EXERCISE DESCRIPTION: Extend the Procedure Committee report on the sub judice rule and coroners' inquests, picking up right after its final sentence.

SOURCE PASSAGE:
**********
Select Committee on Procedure Second Report


1  Introduction

1. The Committee's inquiry began in November 2005 and was prompted by calls from Members of Parliament to re-examine the sub judice rule (a subject our predecessors had reported on in the previous Parliament) specifically in regard to coroners' courts. The cases brought to our attention are set out in more detail below. The Members concerned felt that the application of the rule had obstructed Parliamentary consideration of important matters.

2. On the basis of these communications, we decided to look again at the application of the rule to coroners' courts. Our terms of reference were to consider whether there should there be a separate sub judice rule for coroners' inquests; whether the point at which coroners' inquests become 'active' for the purpose of the rule should be redefined; whether the Chair's discretion to disapply the sub judice rule where necessary is an effective mechanism (including its operation in select committee proceedings); and how other Parliaments or legislatures apply the sub judice rule to similar proceedings.

3. A number of written submissions were received in connection with the inquiry and are printed as appendices to this report. We heard oral evidence from Rt Hon John Denham MP, Chairman, and Dr Robin James, Clerk, Home Affairs Committee; Ms Sally Keeble MP; Rt Hon Lord Goldsmith QC, Attorney General; Sir Roger Sands KCB, Clerk of the House and Mr Robert Rogers, Principal Clerk, Table Office, House of Commons.

The 2001 sub judice resolution

4. The House of Commons adopted its current sub judice resolution in 2001 on the basis of a recommendation from the Joint Committee on Parliamentary Privilege.[1] The resolution is reproduced in Annex 1 of this report (page 34). It replaced earlier resolutions of 1963 and 1972 and was the first to explicitly include coroners' courts within its scope. At the same time, an identical resolution was implemented in the House of Lords. The history of the resolution, and of the inclusion of coroners' courts within it, is considered in more detail in paragraphs 26-28 of this report.
**********
PROVIDED MATERIAL:
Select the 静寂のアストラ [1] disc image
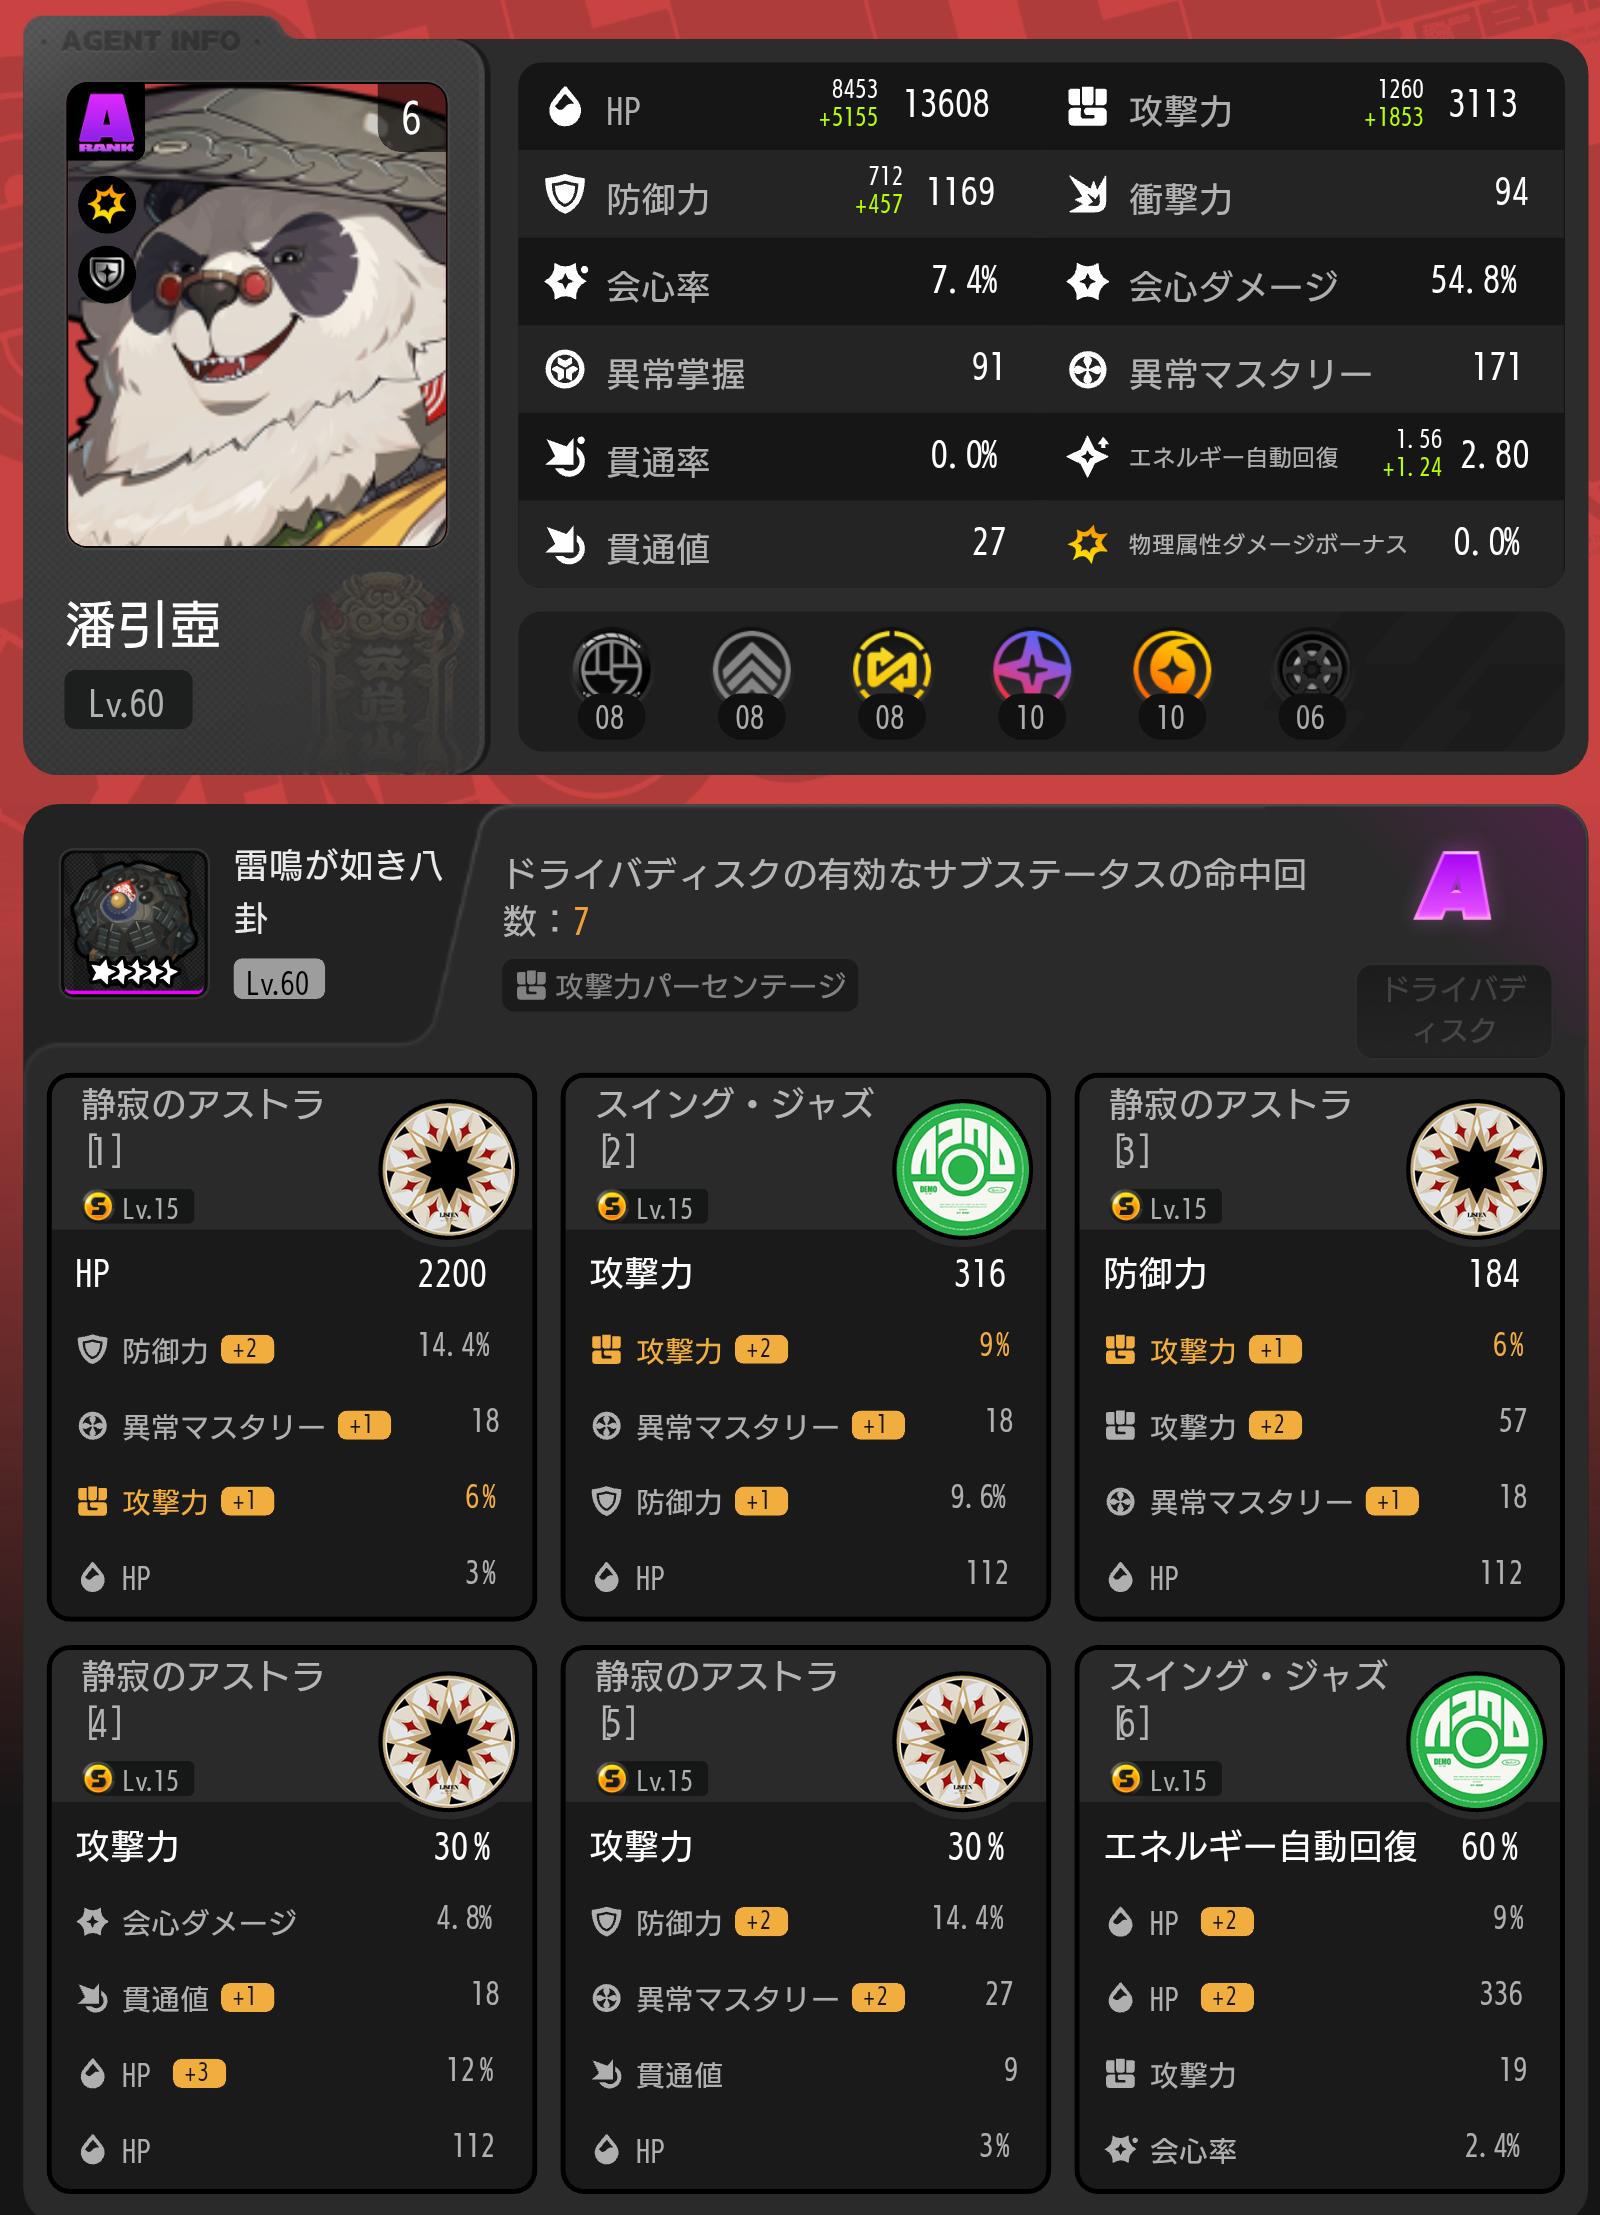 449,1169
**********
RESULT OF THE TASK:
5. The sub judice rule prevents reference to any 'active' case in the UK criminal or civil courts. The rule does not apply to cases at the European Court of Justice, the European Court of Human Rights or to proceedings in any other international or non-UK national courts, even though these courts may sometimes try UK citizens. The definition of when a case is 'active' is set out in paragraph (1) of the resolution:

(1)(a)(i) Criminal proceedings are active when a charge has been made or a summons to appear has been issued, or, in Scotland, a warrant to cite has been granted.

(ii) Criminal proceedings cease to be active when they are concluded by verdict and sentence or discontinuance, or, in cases dealt with by courts martial, after the conclusion of the mandatory post-trial review.

(b)(i) Civil proceedings are active when arrangements for the hearing, such as setting down a case for trial, have been made, until the proceedings are ended by judgment or discontinuance […]

(c) Appellate proceedings, whether criminal or civil, are active from the time when they are commenced by application for leave to appeal or by notice of appeal until ended by judgment or discontinuance.

6. The resolution begins with the important provision that its application shall be 'subject to the discretion of the Chair'. The ability of the Speaker to allow reference to cases where he deems it necessary is therefore an integral part of the rule. Other specific exemptions are also set out in the resolution, namely where the House is considering primary or secondary legislation,[2] where a ministerial decision is in question, and where 'in the opinion of the Chair a case concerns issues of national importance such as the economy, public order or the essential services'.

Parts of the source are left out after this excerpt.